第8回 地上権
約束の時間のきっかり5分前に、あなたの行政書士法務事務所のドアが
開いて由紀恵が現れた。
補助者として働かせて欲しい。とのことだった。このような電話はよく
あるのだが、あなたはいつも断っていた。
由紀恵にも同じ対応をしたのだが、彼女はその後このようなことを言った。
自分は6月から勉強を始めた。11月の試験まで働きたい。その間に自分
の仕事を考え、2月の合格発表後、すぐに事務所を開きたい。
5ヶ月で試験に合格するということ、仕事を覚えるではなく、考える、と
言ったことにあなたは興味を持ち、面接をしてみることにした。
元高校教師だったという由紀恵は美しく、冷静さと情熱を秘めた瞳をして
いた。由紀恵なら荒れたクラスでも立て直せそうな気がした。
「6月から勉強を始めて、合格できるかな。全部で5ヶ月ほどしかないが。」
「資格の取得は頭、ではなく、やり方の良し悪しで決まると思います。」
「やり方?勉強の?」
「はい。民法はだいぶ仕上がってきました。」
・・・1ヶ月で行政書士試験の民法を仕上げた?本当だろうか。あなたは少し
意地悪な気持ちになった。
「じゃあ、簡単な問題を出してもいいかな。
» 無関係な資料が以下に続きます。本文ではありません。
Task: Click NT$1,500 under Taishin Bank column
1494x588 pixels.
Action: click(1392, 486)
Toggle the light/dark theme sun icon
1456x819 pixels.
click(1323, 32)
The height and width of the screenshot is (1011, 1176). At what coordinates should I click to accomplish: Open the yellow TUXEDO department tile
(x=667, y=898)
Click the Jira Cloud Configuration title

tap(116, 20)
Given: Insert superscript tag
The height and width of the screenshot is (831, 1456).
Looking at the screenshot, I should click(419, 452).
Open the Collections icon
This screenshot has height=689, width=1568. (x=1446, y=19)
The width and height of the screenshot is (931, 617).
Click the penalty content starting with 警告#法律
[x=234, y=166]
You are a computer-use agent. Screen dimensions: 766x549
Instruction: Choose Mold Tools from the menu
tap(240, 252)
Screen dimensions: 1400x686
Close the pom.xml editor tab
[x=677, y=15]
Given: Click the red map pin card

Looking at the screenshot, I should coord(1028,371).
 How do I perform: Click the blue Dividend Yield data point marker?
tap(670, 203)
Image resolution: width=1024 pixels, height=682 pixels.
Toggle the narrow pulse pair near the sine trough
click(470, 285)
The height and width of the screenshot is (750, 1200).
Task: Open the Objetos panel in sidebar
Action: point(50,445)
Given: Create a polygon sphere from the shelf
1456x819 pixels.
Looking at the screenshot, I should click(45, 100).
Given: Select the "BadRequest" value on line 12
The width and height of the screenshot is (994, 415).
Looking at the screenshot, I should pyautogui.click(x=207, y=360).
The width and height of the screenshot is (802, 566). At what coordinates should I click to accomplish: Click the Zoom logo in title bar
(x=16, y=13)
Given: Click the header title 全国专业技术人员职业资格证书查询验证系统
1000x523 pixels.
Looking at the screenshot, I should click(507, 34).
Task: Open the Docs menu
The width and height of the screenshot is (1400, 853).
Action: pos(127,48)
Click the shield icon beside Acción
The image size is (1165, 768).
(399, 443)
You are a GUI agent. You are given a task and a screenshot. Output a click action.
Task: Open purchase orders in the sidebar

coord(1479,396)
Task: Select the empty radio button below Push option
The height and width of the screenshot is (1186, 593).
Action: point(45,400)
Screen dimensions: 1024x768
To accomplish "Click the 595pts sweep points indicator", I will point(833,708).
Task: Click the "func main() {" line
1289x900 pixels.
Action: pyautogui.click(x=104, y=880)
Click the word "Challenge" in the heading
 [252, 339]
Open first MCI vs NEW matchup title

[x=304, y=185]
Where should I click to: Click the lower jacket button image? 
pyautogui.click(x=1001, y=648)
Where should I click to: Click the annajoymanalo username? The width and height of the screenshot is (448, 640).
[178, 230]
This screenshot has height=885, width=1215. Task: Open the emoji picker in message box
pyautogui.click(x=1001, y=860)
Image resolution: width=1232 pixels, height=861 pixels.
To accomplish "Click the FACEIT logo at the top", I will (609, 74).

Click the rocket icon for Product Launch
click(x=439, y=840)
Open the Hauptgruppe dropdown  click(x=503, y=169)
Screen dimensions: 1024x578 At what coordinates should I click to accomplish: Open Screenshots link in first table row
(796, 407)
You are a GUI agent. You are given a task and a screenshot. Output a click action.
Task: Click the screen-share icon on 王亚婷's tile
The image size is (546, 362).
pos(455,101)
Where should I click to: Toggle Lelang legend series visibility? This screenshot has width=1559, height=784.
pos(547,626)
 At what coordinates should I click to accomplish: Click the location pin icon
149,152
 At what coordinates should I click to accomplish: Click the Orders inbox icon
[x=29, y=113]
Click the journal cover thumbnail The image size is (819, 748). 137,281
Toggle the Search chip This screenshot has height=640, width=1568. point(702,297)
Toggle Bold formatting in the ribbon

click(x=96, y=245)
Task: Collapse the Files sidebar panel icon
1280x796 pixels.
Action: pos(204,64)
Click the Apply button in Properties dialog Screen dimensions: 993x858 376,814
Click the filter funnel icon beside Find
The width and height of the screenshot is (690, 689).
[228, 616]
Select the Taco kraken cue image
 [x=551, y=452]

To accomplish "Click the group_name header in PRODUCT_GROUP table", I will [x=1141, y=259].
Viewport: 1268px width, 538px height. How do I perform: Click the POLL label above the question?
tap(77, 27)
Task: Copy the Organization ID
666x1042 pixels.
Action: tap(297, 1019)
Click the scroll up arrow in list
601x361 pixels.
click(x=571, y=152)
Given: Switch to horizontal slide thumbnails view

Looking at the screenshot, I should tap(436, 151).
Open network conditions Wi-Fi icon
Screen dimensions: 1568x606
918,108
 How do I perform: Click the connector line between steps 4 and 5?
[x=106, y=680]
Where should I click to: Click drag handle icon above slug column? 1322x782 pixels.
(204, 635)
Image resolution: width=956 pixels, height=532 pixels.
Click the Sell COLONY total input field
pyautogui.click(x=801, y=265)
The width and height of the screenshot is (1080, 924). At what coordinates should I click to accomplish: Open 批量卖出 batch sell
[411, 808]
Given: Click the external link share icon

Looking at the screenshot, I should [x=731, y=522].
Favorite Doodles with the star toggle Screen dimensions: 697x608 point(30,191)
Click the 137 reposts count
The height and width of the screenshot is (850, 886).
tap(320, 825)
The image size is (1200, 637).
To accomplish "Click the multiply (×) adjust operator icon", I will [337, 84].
別にわからなくてもいいから。」
「はい。」
「土壌のよい土地があった。みんなで使っていたのだが、独占したいと思った
僕は、所有者と耕作のための地上権を設定することにしたが、可能だろうか。」
できる、できないから書き出し、その後に理由を書くこと。
全体で40字程度で記述せよ。
下にある解答を見る前に、答えを書いてみることをお勧めします。
地上権 行政書士試験 40字記述式問題
解答例
できない。地上権とは他人の土地において工作物又は竹木を所有するため
の権利だから。(40字)(民260条)
解説
工作物、竹木、所有、この3つのキーワードを落とさないようにしてくだ
さい。工作目的の場合は永小作権になります。
地上権、という名前ですが、空中に電線をひくために、地下にトンネルを
掘るためにも設定できますので注意しましょう。